Written by Staff Writer
21 Jan, 2020 | 6:40 am
COLOMBO (News 1st) – The government announced that the European Union reassured that it will continue the GSP+ concessions to Sri Lanka till 2023 while noting that there will be ‘no changes’ in the monitoring process.
What exactly is this monitoring process; will Sri Lanka lose GSP+ after 2023 with becoming an upper-middle-income country?
News1st spoke to the Deputy Head of Mission of Delegation of the European Union to Sri Lanka in this regard. Thorsten Bargfrede, Deputy Head of Mission, Delegation of the European Union to Sri Lanka:
“The GSP+ is not automatic; it is granted based on promises and commitments to continue the effective implementation of 27 international conventions.
Related to human rights, labour rights, environment, and good governance and there is a continuous implementation based on these 27 conventions.
Now, for example, there are also regular monitoring missions, the last one was in September 2019 and then the overall global report on the GSP+ being included on progress in Sri Lanka will be presented to the parliament and discussed there in the next few months.”
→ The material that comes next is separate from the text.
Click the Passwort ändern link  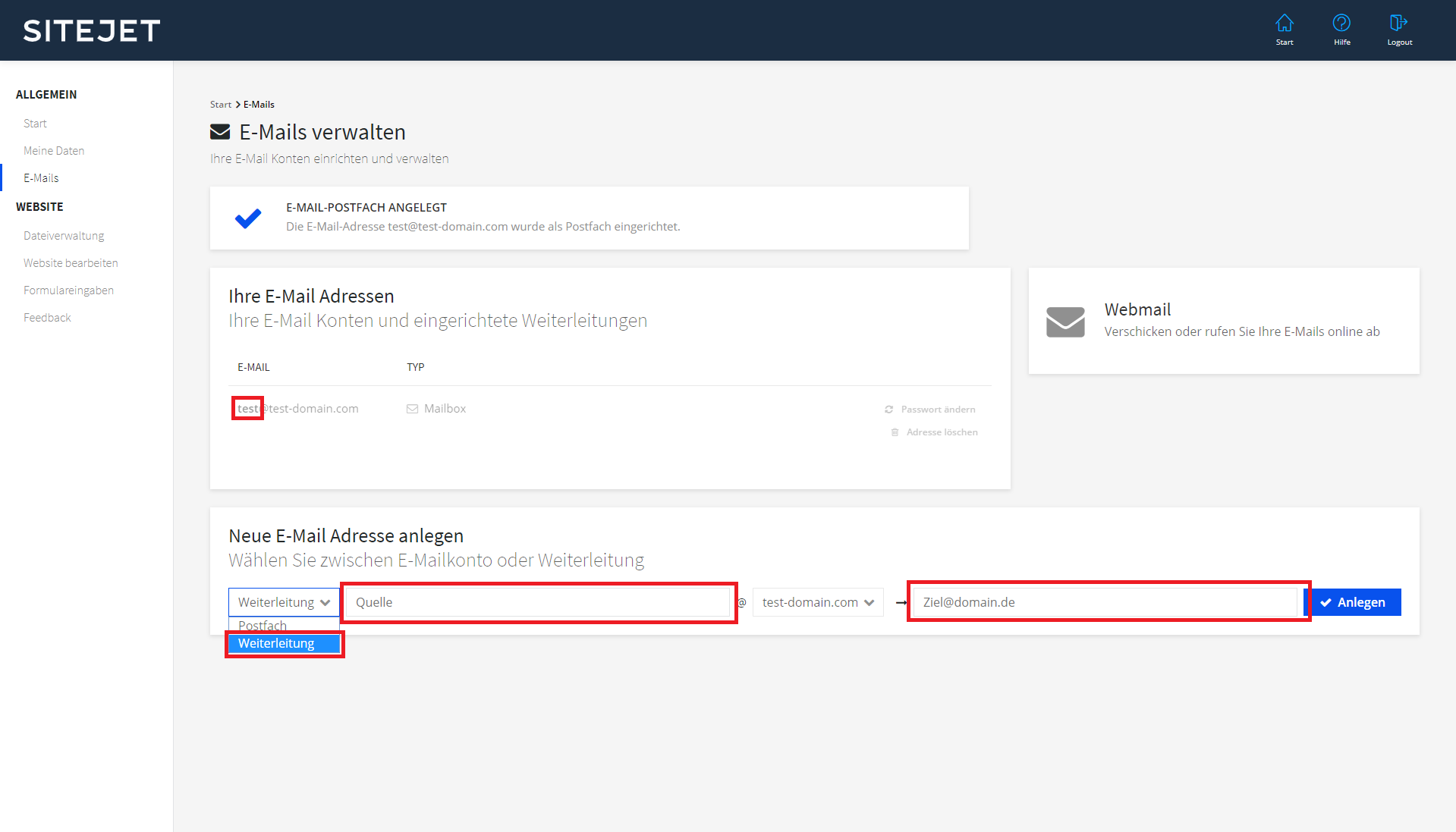coord(937,409)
The Generalised Scheme of Preferences Plus (GSP+) is a special component of the GSP scheme that provides additional trade incentives to developing countries, and duty-free access to EU markets for over 7200 products.
The EU is by far Sri Lanka’s biggest export destination with nearly 30% of the total exports going to Europe, a value of Euro 2.8 billion.
With Sri Lanka graduating from the GSP scheme in 2023, sectors that benefitted from the concession will be compelled to trade on standard trade terms.
Thorsten Bargfrede, Deputy Head of Mission, Delegation of the European Union to Sri Lanka:
“Legally from the Europe Union, it is not possible to retain it, the moment a country reaches upper middle-income status. What that would mean is eventually the trade will continue on standard WTO terms.
So the counting starts from the 1st of January 2020 essentially, and if during that 3 years for some reason the status changes again then the income goes below the upper-middle-income country Sri Lanka will be a full member again.
We would not hope that. However, the entire scheme is up for a review by 2023 on a global level from all countries benefiting from it so its very difficult to predict now what exactly our members or parliament will tell on the future of GSP+ scheme looks like. However, things would be more clear in a year or two I would think.”
The Acting Director-General of Commerce Nimal Karunathilake said that Sri Lanka’s graduation from GSP+ will not have a large impact on the apparel sector, which accounts for nearly 60% of the local export industry.
However, citing a few sectors that will be negatively impacted, Director-General Karunathilake said, Sri Lanka plans on making submissions to the European union in 2024, to retain the GSP concession.